In JavaScript your code can't simply wait until an event has fired -- the event must always be handled by a separate, asynchronous event handler. Sometimes this is fine, but it often forces what ought to be a simple sequence of statements into gnarly contortions. It also breaks the ability to encapsulate functionality because calling functions must know to provide a callback handler. Strands provides the ability to suspend and resume threads of execution. Execution can suspend resume when the event is finished. This allows you to write hard-to-read asynchronous event handling in simple, linear, readable code that encapsulates implementation.
How it Works
Strands consists of a compiler and a runtime library. You write normal JavaScript and use the provided API to pause execution for asynchronous events, and the compiler will parse and translate the code into normal (asynchronous) JavaScript. You then deploy the compiled code along with a runtime library. You can also use native JavaScript 1.7 features to run Strands natively (no compilation, just the runtime library) JS 1.7 environments like Firefox 2+ and Rhino 1.7.
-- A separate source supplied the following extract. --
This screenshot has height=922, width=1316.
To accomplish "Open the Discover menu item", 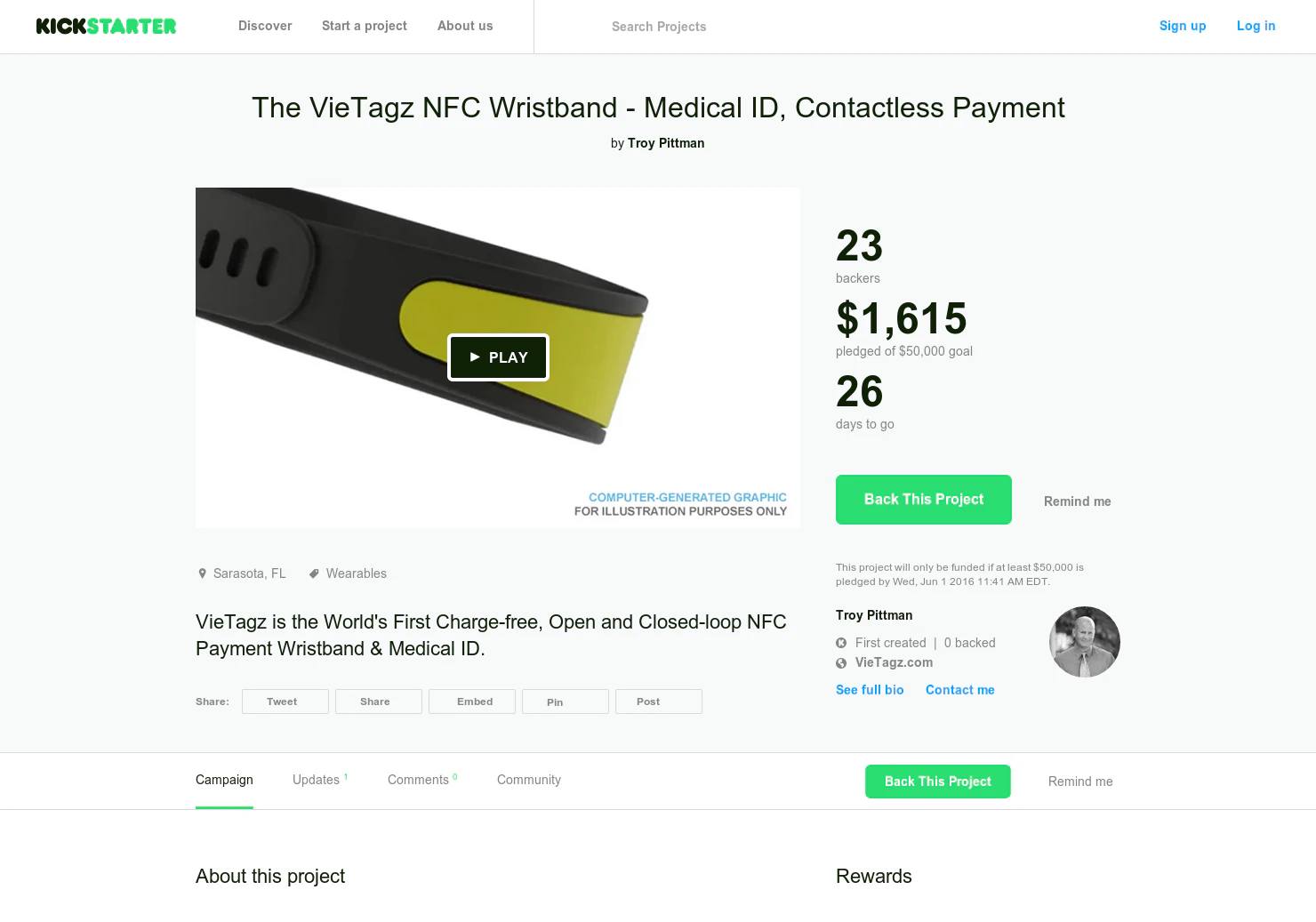I will tap(265, 26).
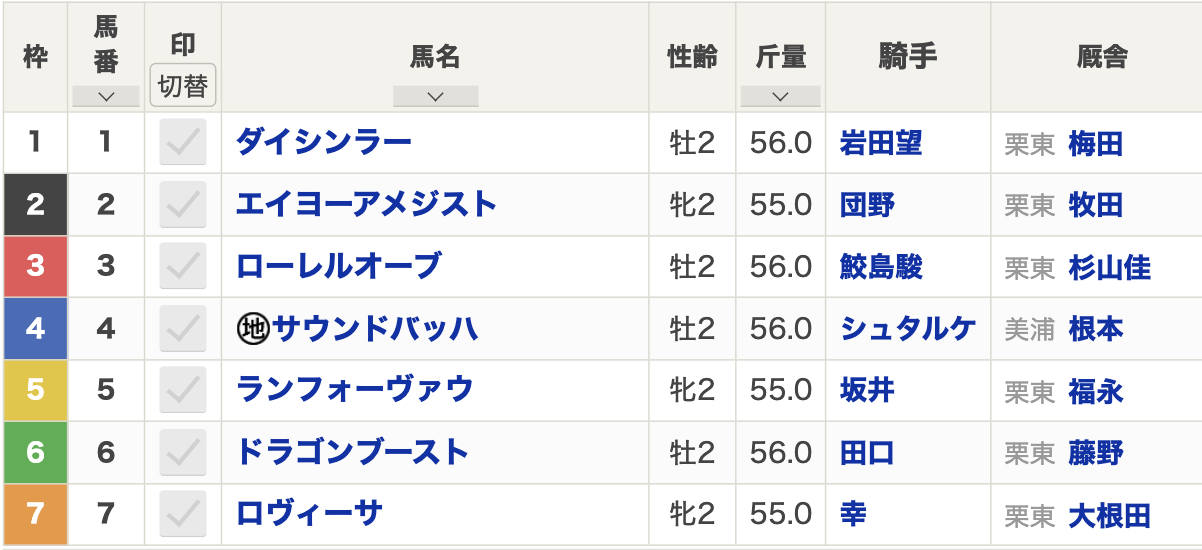Image resolution: width=1202 pixels, height=550 pixels.
Task: Click the yellow frame 5 color cell
Action: pos(35,390)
Since generated code is often difficult to read, great care is taken to make Strands as debugging friendly as possible: line numbering of the source code is kept intact in the compiled code, stack ordering is preserved, original source can be included in the output, and exception support does not result in unnecessary catching and re-throwing of exceptions.
The Strands project is based on Narrative JavaScript which uses the parser written by Brendan Eich narcissus, a JavaScript parser written in JavaScript for the Mozilla project. The Strands logo was created by David Bryan.
Project Status
Strands is currently in Beta. Strands is released under the MPL license.